Démontrer le refus commun du protectionnisme
En 2008, le commerce mondial a progressé de 4 %, le FMI prévoit qu'en 2009, il diminuera de 2,8 %. A Washington, le 15 novembre, les Etats du G20 se sont engagés à ne pas aggraver ce recul par des mesures protectionnistes. Les pays du G20 devront renouveler cet engagement et demander à l'OMC d'en assurer le suivi. Les Européens sont, en outre, prêts à reprendre les négociations à l'OMC pour donner au Cycle de Doha une conclusion ambitieuse et équilibrée.

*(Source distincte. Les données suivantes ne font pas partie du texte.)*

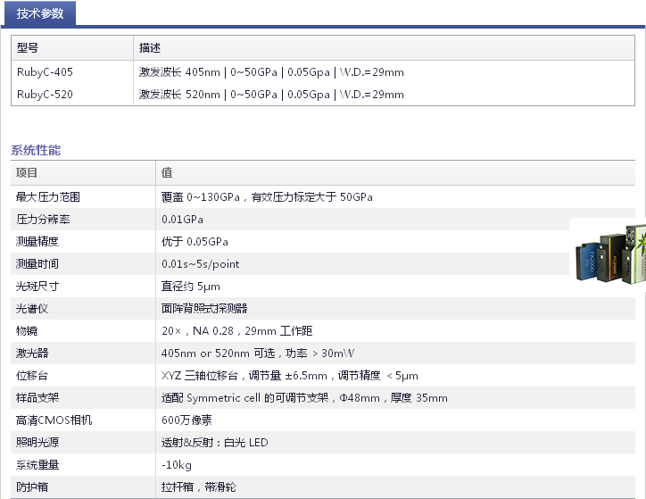Click the 0.01GPa pressure resolution value
Image resolution: width=646 pixels, height=499 pixels.
click(x=182, y=220)
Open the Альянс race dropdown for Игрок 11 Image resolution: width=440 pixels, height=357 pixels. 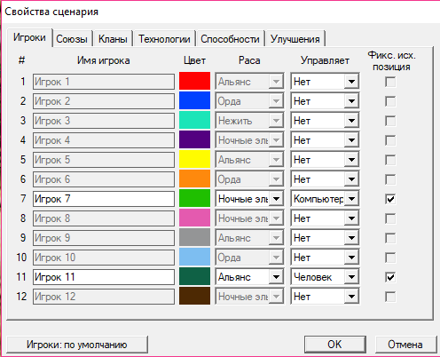click(x=249, y=277)
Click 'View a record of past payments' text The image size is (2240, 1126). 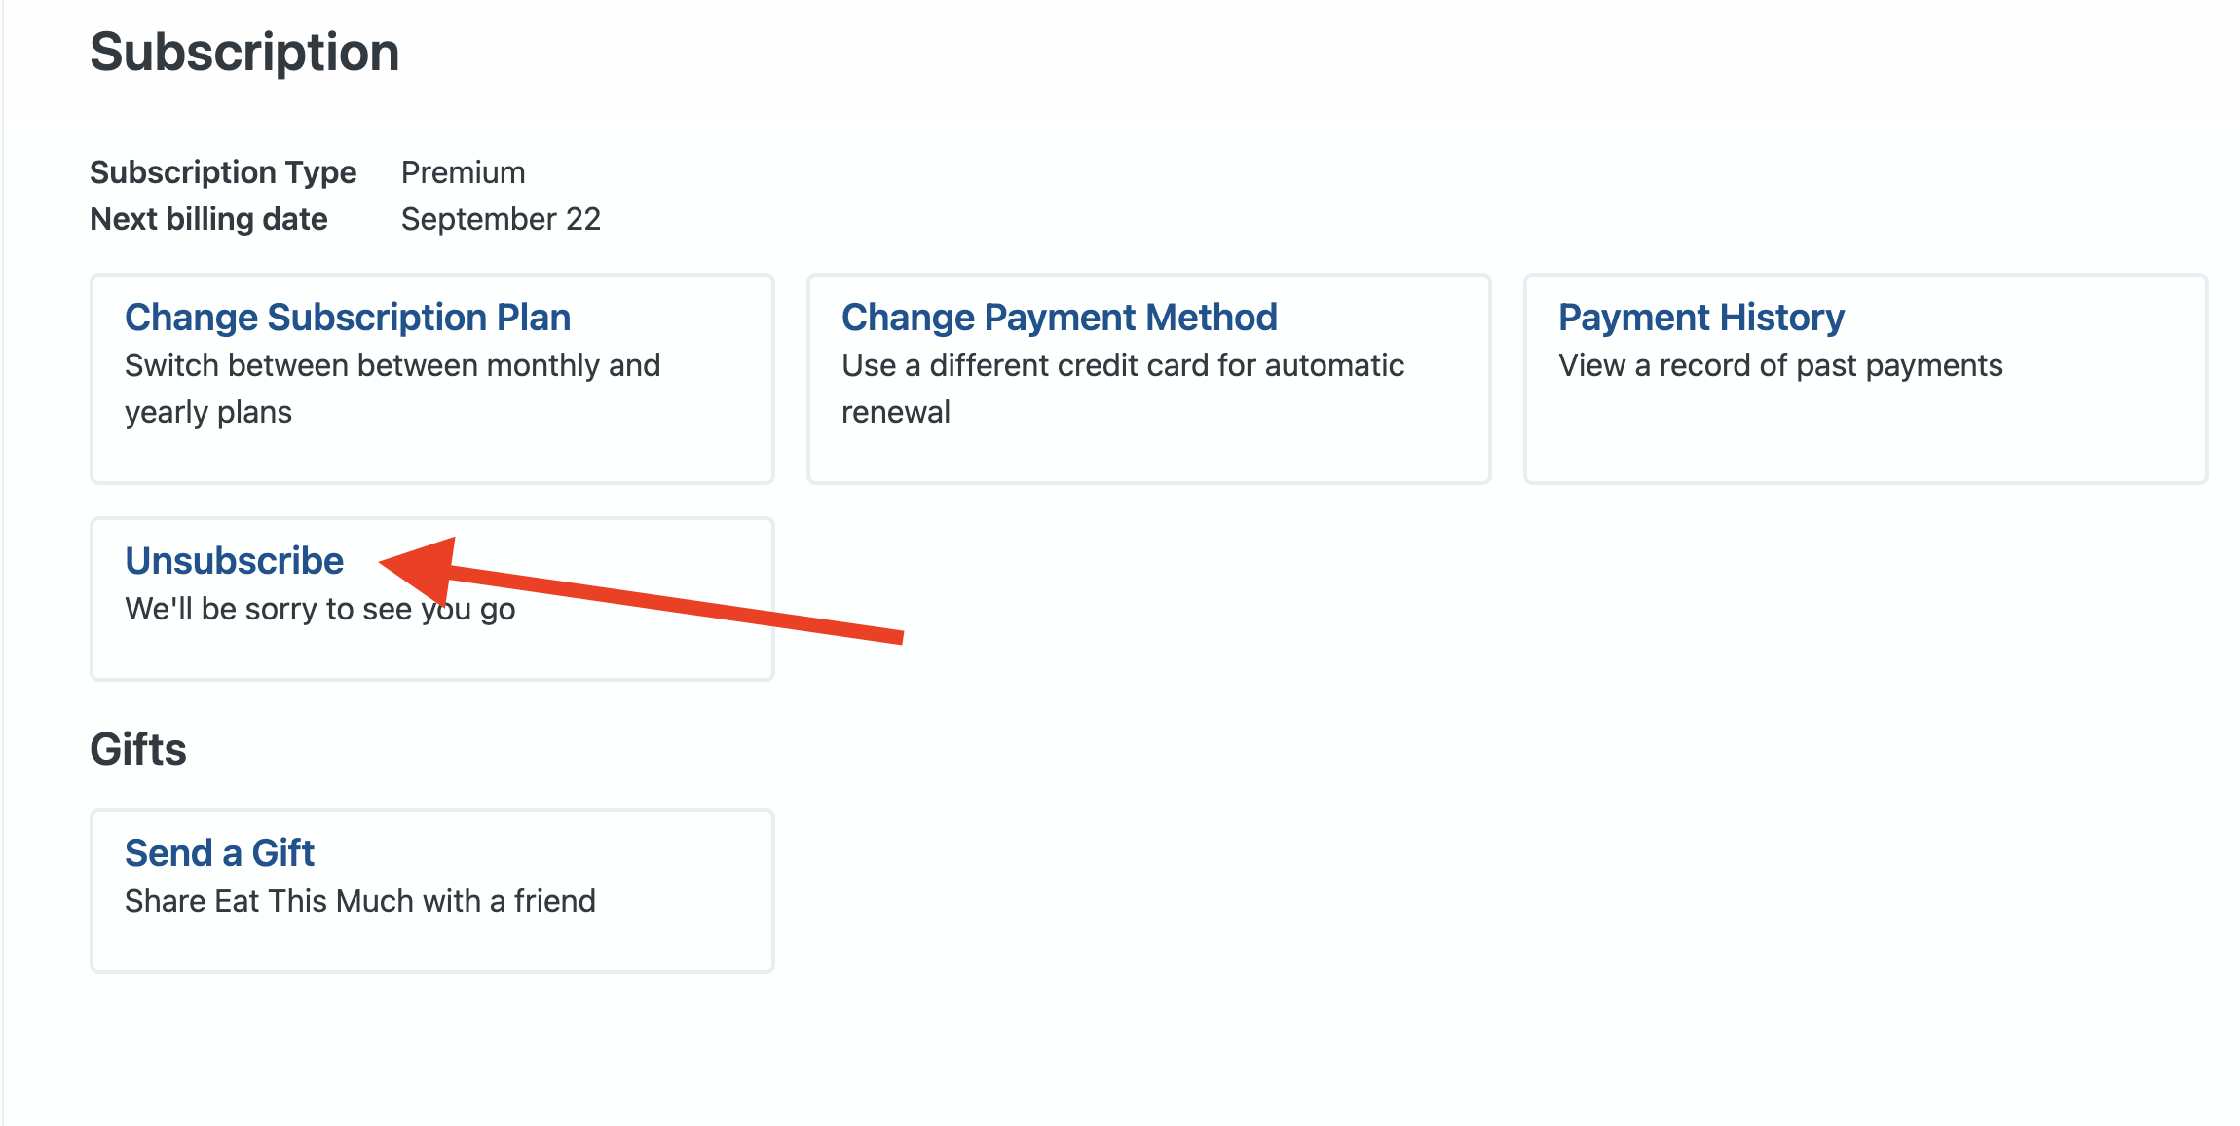coord(1780,365)
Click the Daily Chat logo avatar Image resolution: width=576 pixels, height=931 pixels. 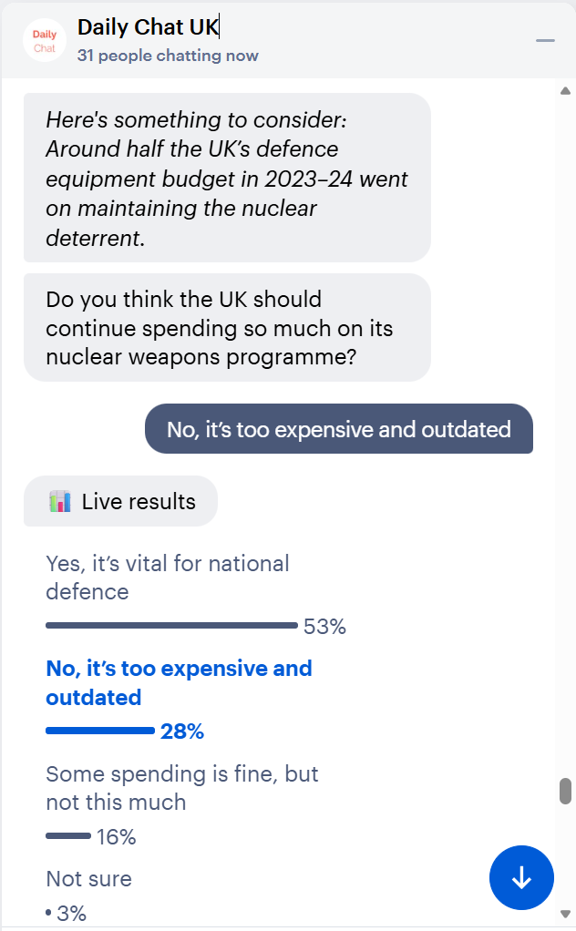45,41
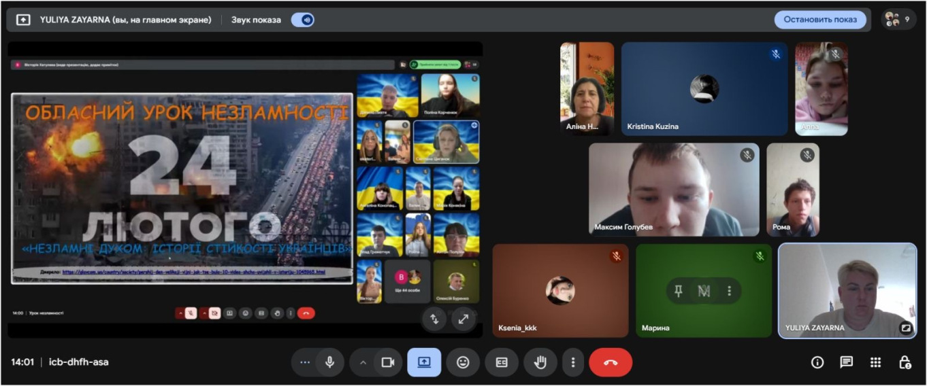This screenshot has width=927, height=386.
Task: Select Максим Голубев's video tile
Action: click(x=673, y=189)

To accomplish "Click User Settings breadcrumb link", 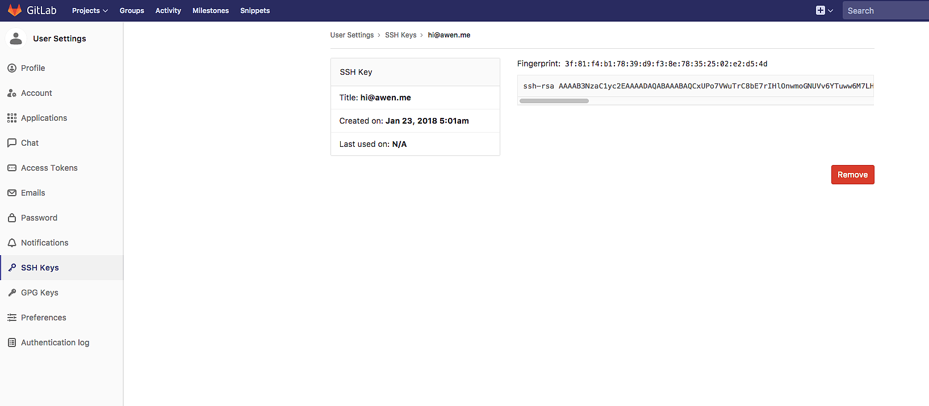I will point(352,35).
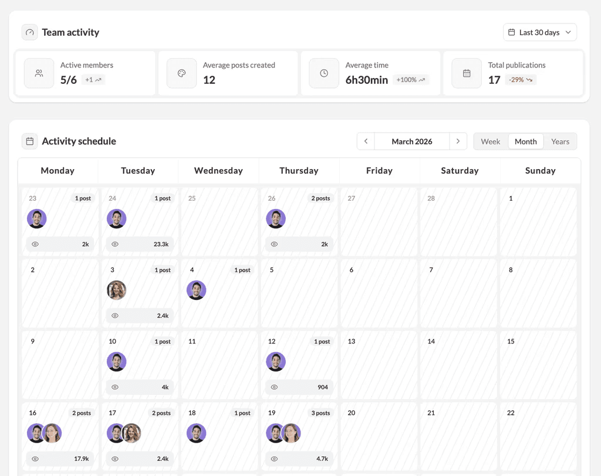This screenshot has width=601, height=476.
Task: Click the 3 posts badge on March 19
Action: point(320,413)
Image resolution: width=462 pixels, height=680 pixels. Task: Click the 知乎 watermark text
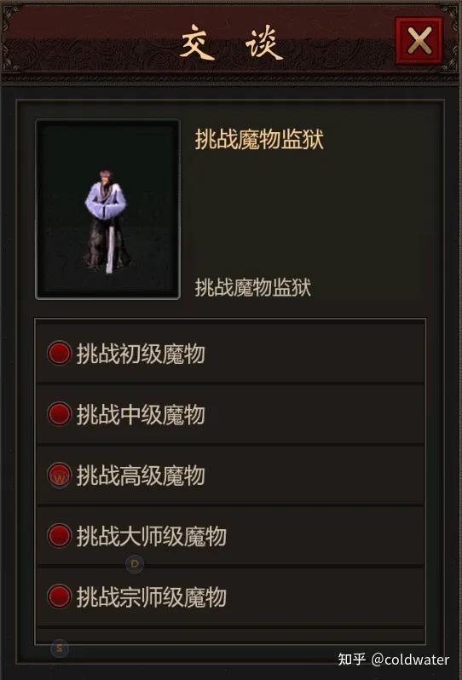tap(352, 660)
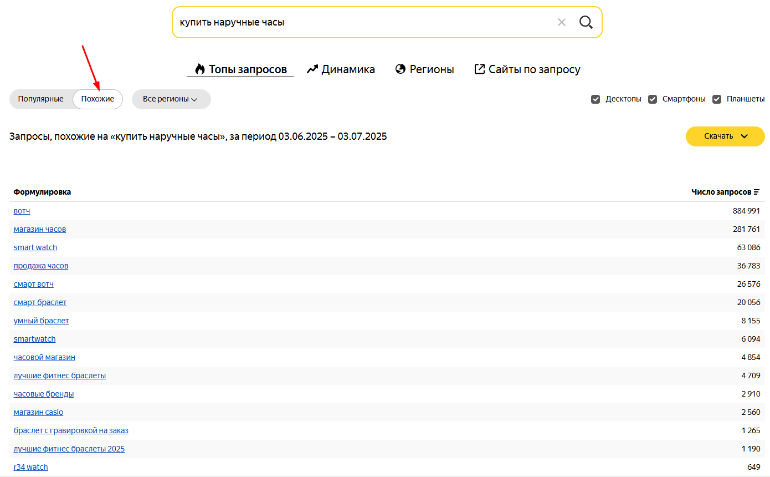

Des moyens pour le soutien aux pays les plus menacés
Dans le même esprit, les pays du G20 devront enfin démontrer leur solidarité envers les pays émergents et les pays les plus fragiles.
Une augmentation massive des ressources du Fonds monétaire international (FMI) doit lui permettre de soutenir les pays frappés par une défaillance de leur financement extérieur. L'UE est prête à y contribuer, et a même indiqué les moyens qu'elle est disposée à mettre à la disposition du FMI, et qui sont comparables à ce que se proposent de faire les Etats-Unis et le Japon. Les 27 pays de l'UE ont déjà décidé d'apporter rapidement 75 milliards d'euros au FMI sous la forme d'un prêt.
Parce que l'augmentation des ressources du FMI doit s'accompagner d'un renforcement de sa légitimité politique, il est temps de passer à un processus ouvert et transparent de sélection de ses grands dirigeants et de renoncer aux règles implicites de partage des postes. L'UE y est prête, elle compte sur la même résolution de la part des Etats-Unis s'agissant de la Banque mondiale. Parce qu'il est temps de renforcer la légitimité politique des institutions de Bretton Woods (FMI et Banque mondiale).
Seul un FMI plus fort et plus légitime pourra établir un vrai mécanisme d'alerte précoce des crises financières. La Banque mondiale et les autres banques multilatérales doivent, dans le même esprit, accélérer leur décaissement, renforcer leurs programmes sociaux, introduire au plus vite de nouveaux instruments de financement du commerce.
Aujourd'hui, l'Union européenne et ses membres assurent 60 % de l'aide publique au développement dans le monde. L'Union européenne est prête à maintenir son effort et surtout à mieux conjuguer son action avec celle des Etats-Unis dans le sens d'une plus grande complémentarité et d'une plus grande efficacité.